### GIVEN PROBLEM:
Pull out every line in the entries below that holds the string "word", matching case.

(Element and text location entries)
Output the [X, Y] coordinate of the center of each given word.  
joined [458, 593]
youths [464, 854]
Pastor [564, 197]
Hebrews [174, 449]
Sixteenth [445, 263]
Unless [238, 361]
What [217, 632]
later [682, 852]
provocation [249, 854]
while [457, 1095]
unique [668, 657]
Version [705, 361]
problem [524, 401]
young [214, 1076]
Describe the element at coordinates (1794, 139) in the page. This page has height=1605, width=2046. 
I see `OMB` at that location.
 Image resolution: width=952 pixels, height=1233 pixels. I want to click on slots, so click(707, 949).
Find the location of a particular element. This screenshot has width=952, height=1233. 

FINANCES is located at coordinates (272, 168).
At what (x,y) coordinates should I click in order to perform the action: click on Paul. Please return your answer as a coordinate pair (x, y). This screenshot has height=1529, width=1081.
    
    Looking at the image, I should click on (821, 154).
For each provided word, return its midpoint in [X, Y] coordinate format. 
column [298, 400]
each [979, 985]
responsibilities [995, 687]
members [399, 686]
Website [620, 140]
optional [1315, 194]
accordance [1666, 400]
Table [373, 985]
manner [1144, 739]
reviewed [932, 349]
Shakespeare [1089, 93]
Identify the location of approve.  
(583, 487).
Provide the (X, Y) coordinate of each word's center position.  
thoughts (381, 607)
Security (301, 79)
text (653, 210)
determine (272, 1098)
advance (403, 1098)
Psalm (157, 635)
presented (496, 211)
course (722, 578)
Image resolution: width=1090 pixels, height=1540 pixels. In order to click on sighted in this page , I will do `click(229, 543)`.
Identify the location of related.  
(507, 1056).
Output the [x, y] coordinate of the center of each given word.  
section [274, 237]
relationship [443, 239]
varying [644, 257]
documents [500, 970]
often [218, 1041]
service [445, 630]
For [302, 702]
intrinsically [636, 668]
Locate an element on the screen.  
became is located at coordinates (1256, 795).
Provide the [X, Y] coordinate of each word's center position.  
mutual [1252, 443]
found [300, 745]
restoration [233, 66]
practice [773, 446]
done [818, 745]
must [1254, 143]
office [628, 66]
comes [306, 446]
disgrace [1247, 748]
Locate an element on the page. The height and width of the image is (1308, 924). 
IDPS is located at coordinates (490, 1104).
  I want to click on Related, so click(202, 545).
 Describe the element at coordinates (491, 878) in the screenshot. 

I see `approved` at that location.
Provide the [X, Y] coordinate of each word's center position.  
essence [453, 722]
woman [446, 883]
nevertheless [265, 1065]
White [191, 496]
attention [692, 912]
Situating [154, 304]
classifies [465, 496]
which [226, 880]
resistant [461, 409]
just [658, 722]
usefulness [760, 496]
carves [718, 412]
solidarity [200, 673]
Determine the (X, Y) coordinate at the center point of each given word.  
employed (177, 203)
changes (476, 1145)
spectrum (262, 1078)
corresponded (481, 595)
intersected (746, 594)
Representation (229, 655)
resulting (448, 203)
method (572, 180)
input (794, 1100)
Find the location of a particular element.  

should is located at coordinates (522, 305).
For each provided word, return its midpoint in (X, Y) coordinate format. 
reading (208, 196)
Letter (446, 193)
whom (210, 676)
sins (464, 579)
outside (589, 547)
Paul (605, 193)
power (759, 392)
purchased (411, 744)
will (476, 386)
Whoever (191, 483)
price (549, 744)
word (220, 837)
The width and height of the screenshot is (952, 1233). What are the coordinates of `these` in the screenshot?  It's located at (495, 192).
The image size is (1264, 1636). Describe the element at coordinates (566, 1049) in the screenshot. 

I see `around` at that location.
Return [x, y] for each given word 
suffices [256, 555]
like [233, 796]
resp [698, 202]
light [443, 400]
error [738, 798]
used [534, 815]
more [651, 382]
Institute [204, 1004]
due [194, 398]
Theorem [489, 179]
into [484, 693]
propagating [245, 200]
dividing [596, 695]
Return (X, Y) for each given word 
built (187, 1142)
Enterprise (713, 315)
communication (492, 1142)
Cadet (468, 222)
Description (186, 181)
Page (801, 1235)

### THE RESPONSE:
Output the [X, Y] coordinate of the center of each given word.  
For each provided word, return its midpoint in [X, Y] coordinate format. 
Provide the (X, Y) coordinate of each word's center position.  
Output the [x, y] coordinate of the center of each given word.  
Provide the [X, Y] coordinate of each word's center position.  
Provide the [X, Y] coordinate of each word's center position.  
Determine the (X, Y) coordinate at the center point of each given word.  
For each provided word, return its midpoint in (X, Y) coordinate format. 
word (220, 837)
Return [x, y] for each given word 
Return (X, Y) for each given word 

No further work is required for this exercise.